THE PROCESS OF TRANSFORMING HIGH-LEVEL QUANTUM GATES INTO BASIS GATES FOR EXECUTION ON A REAL QUANTUM COMPUTER

Abstract

The article provides a systematic study of the process of transpilation of quantum algorithms, which is a mandatory stage of preparation for the execution of programs on real quantum devices. The essence of the concept of basic gates is disclosed as an elementary set of unitary operations that are supported by specific hardware. It is substantiated why high-level quantum gates (such as Hadamard, Toffoli, Fredkin) cannot be implemented directly on most modern quantum processors due to hardware limitations and architectural features, including the topology of connections between qubits.As an example, the IBM Quantum platform is considered, where the basic set for superconducting processors of the Eagle type includes RZ, SX, X gates and a two-qubit ECR (Echoed Cross Resonance) operation. A step-by-step analysis of the process of transpilation in the Qiskit environment has been carried out, which includes unification of the circuit, decomposition of high-level valves into basic ones, transformation of logical qubits into physical ones, consideration of the connection map, insertion of SWAP-valves, as well as optimization of the circuit to reduce its depth and the number of operations.

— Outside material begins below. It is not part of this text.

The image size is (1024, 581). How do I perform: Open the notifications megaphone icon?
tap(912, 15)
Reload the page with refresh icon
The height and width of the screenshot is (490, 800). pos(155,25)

It explains how the transpiler automatically adapts the logic quantum circuit to the limitations of the real device using built-in libraries of valve schedules and optimization passes (in particular, the SABRE algorithm). An example of transpilation of the circuit with valves H, CX and T is given, which shows the transition to a fully hardware-compatible implementation. The advantages of using different levels of optimization (0–3) of the Qiskit transpiler are determined, the influence of optimization on the accuracy of results and noise resistance is considered. Particular attention is paid to the issues of effective programming, considering hardware limitations: reducing the number of multi-qubit valves, rational use of auxiliary qubits, limiting the use of barriers and the feasibility of manually adjusting the correspondences of qubits in the scheme.